**Requirement:**
Copy, exactly and without additions, every line in the records below from the one holding "You are a GUI" through the one holding "Task: Click the", both ends included.

Data supplied START

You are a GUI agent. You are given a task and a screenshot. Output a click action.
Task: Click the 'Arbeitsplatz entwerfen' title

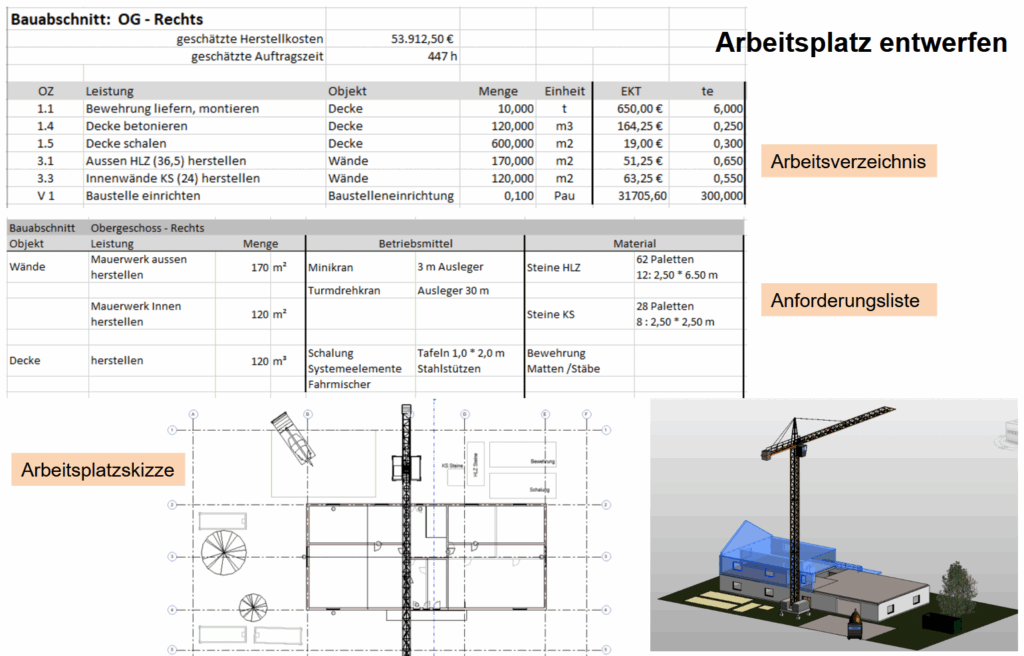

Data supplied END
Data supplied START

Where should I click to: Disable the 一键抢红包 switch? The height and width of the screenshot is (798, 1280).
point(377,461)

Data supplied END
Data supplied START

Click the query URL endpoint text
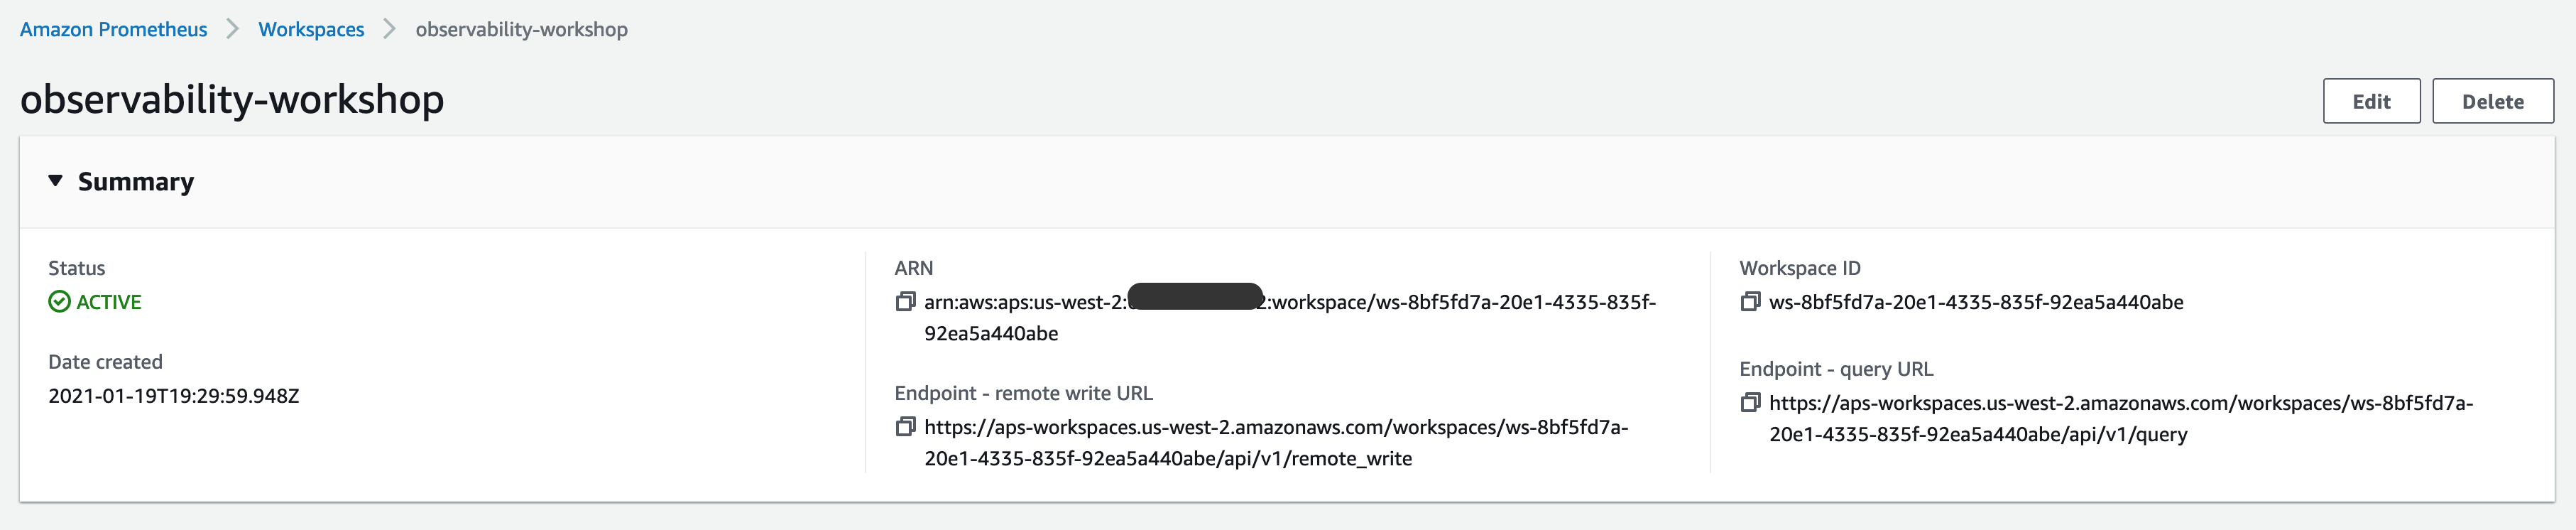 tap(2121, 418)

Data supplied END

**Your response:**
You are a GUI agent. You are given a task and a screenshot. Output a click action.
Task: Click the 'Arbeitsplatz entwerfen' title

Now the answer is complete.